WORK ITEM => Look below for the line holding "Instruction: Click the crossed-out" and the line holding "Given: Switch to the Journals tab". Repeat those two and everything between, exactly.

RECORDS FOR THE EXERCISE =>
--------------------------------------------------

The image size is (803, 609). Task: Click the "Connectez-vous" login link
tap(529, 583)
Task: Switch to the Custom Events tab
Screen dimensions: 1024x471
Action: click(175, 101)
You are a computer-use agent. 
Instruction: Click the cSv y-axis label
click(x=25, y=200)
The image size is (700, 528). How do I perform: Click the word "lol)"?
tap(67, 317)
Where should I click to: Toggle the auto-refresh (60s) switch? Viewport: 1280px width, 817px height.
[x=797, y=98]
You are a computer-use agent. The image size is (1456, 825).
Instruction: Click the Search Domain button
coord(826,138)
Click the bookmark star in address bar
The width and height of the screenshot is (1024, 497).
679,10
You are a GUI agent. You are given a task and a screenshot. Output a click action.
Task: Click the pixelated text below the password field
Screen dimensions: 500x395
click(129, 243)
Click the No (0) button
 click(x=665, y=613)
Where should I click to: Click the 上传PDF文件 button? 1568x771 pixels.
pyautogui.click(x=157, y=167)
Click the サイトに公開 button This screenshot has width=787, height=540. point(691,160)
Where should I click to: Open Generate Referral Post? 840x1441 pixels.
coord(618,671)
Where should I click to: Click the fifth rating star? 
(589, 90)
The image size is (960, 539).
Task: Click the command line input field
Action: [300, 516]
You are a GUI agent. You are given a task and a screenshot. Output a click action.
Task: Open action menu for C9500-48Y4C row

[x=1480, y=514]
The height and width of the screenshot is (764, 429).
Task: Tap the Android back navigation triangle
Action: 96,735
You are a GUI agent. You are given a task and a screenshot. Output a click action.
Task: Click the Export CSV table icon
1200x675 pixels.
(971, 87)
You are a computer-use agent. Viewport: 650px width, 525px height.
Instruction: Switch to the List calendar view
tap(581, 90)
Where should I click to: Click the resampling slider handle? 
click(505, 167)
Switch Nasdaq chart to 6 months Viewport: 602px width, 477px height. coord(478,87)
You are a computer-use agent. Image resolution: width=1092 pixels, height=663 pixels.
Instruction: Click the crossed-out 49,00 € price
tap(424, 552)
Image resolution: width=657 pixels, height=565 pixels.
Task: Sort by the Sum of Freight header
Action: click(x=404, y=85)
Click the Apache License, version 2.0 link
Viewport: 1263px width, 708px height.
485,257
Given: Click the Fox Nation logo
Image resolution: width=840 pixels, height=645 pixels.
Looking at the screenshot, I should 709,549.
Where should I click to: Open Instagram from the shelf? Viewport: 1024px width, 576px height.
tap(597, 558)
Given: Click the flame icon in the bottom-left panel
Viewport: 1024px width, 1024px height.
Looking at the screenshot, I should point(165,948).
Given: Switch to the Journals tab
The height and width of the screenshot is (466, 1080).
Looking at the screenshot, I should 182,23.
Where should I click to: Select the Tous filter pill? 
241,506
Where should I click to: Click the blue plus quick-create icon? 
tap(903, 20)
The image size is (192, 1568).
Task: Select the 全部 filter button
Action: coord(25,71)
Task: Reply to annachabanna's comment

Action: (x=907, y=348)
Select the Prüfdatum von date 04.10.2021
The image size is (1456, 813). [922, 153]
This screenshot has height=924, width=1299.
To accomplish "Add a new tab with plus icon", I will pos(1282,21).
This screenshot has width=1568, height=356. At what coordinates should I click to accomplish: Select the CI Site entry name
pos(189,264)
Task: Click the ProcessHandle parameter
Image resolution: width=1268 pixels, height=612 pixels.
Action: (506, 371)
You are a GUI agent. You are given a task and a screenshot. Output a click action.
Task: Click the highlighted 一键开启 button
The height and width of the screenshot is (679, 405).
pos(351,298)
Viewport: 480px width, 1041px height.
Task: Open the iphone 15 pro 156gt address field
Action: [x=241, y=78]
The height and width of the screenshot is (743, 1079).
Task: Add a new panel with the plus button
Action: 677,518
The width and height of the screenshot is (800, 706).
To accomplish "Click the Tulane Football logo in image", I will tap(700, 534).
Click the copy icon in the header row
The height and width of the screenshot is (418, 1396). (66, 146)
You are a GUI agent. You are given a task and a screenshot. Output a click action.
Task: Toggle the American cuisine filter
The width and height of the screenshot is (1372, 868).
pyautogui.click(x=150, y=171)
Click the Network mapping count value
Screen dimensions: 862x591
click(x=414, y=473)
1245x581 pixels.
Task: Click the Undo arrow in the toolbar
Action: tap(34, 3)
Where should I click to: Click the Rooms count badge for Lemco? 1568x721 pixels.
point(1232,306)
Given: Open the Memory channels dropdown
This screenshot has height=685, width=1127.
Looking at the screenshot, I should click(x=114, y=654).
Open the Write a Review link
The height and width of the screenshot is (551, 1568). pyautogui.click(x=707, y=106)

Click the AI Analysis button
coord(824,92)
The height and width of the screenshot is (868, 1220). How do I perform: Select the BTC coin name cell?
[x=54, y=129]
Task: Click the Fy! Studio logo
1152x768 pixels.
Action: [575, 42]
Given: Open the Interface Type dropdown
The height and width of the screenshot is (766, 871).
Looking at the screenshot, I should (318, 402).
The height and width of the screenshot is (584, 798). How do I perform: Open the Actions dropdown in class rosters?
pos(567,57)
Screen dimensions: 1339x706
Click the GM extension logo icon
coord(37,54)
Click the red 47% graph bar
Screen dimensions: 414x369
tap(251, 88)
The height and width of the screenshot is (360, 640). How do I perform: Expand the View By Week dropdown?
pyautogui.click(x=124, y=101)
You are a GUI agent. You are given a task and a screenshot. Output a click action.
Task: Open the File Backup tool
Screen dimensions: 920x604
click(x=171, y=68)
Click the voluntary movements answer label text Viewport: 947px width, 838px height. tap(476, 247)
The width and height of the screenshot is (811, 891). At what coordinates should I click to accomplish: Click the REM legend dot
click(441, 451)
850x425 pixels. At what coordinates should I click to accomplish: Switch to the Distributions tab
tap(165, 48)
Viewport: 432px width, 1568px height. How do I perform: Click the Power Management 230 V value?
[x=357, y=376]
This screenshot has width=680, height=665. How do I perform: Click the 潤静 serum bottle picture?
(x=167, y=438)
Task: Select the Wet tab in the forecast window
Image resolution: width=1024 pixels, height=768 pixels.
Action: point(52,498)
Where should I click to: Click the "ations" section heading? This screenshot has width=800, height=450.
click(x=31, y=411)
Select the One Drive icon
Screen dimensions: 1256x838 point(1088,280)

--------------------------------------------------

ANSWER =>
Instruction: Click the crossed-out 49,00 € price
tap(424, 552)
Image resolution: width=657 pixels, height=565 pixels.
Task: Sort by the Sum of Freight header
Action: click(x=404, y=85)
Click the Apache License, version 2.0 link
Viewport: 1263px width, 708px height.
485,257
Given: Click the Fox Nation logo
Image resolution: width=840 pixels, height=645 pixels.
Looking at the screenshot, I should 709,549.
Where should I click to: Open Instagram from the shelf? Viewport: 1024px width, 576px height.
tap(597, 558)
Given: Click the flame icon in the bottom-left panel
Viewport: 1024px width, 1024px height.
Looking at the screenshot, I should point(165,948).
Given: Switch to the Journals tab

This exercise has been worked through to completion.